[Start of Attachment]
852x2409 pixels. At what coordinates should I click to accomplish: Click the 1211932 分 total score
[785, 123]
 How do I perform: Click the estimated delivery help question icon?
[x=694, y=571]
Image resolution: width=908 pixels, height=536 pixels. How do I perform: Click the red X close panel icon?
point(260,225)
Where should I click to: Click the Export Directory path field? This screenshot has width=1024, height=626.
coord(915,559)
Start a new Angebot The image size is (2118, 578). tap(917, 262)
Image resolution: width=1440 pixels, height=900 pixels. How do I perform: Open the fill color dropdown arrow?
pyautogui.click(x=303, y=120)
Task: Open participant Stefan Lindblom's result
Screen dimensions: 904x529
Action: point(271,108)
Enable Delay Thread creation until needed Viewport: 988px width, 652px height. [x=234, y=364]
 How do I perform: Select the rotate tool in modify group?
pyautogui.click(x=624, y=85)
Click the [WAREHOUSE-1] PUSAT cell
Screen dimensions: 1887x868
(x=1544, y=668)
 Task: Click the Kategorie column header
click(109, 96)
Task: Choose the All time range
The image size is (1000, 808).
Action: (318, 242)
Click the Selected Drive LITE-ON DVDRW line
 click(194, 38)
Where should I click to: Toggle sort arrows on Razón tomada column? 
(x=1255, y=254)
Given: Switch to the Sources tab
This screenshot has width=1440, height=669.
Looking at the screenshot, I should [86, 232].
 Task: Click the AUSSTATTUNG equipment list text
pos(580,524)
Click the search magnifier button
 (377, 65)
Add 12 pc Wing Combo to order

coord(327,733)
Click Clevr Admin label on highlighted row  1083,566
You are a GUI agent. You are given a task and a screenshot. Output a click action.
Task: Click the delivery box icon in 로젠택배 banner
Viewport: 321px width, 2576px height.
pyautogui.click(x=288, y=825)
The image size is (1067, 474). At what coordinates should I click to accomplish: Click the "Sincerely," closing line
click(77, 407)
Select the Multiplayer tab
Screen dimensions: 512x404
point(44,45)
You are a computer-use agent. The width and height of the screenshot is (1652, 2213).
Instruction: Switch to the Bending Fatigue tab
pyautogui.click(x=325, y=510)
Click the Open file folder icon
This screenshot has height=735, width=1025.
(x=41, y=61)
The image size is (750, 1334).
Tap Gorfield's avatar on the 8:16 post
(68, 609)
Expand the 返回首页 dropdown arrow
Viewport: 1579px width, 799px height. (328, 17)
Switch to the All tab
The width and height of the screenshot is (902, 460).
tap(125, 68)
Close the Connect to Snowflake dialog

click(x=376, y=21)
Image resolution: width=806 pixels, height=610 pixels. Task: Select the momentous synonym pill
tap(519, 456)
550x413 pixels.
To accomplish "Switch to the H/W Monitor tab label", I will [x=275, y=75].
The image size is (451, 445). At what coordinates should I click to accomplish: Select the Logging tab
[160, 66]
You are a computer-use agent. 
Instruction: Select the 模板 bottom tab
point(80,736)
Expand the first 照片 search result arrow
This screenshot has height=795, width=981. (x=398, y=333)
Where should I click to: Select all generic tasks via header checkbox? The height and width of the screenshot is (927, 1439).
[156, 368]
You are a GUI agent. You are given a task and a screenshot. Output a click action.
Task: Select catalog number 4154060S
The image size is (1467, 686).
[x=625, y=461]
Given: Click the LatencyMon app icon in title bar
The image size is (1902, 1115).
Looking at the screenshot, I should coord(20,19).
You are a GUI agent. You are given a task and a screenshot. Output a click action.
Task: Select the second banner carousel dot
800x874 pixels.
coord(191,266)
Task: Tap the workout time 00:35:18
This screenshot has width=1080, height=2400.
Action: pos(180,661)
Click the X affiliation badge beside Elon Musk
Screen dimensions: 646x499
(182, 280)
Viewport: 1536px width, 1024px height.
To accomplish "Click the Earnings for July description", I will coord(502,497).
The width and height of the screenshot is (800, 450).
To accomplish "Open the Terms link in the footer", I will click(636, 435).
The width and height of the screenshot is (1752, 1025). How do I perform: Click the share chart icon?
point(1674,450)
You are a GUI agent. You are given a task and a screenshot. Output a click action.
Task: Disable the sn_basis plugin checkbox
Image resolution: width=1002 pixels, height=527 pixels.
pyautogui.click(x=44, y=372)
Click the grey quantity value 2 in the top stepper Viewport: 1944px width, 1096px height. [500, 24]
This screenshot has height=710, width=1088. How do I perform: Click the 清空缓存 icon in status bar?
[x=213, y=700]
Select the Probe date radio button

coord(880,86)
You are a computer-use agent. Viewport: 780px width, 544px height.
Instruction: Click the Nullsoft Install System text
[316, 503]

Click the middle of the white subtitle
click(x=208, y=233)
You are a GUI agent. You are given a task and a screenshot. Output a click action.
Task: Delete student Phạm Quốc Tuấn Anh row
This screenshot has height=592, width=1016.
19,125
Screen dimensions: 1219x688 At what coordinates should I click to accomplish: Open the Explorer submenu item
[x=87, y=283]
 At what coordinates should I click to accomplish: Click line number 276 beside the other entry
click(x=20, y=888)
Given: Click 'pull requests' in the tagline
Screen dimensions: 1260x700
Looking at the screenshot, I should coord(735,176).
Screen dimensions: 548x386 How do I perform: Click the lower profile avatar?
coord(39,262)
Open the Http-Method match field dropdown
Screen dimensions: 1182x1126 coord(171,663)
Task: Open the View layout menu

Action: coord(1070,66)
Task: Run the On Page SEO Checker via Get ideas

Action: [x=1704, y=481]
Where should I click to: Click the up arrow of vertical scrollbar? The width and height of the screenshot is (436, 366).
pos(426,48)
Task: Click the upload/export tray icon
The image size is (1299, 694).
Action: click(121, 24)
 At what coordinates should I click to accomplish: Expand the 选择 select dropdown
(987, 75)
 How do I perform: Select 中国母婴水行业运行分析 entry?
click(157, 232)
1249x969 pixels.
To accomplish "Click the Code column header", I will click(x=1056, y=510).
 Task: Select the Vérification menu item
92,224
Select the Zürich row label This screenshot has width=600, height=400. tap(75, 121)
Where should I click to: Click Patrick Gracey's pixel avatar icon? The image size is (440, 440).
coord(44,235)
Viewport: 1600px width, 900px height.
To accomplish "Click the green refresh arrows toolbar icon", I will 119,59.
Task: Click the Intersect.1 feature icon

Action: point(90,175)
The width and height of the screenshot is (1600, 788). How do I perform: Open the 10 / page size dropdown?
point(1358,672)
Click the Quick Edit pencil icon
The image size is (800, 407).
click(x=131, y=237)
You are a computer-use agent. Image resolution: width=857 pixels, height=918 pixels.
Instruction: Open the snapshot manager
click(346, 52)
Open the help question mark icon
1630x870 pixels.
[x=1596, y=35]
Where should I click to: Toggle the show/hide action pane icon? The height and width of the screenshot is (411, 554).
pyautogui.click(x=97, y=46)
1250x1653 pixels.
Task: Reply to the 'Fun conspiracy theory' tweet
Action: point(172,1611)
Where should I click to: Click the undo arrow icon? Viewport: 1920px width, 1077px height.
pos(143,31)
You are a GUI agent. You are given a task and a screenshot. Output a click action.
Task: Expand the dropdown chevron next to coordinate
[End of Attachment]
▶ [Exercise description]: I would like you to report every line in the listing above that contains "time".

▶ [Result of this exercise]:
Task: Choose the All time range
Task: Tap the workout time 00:35:18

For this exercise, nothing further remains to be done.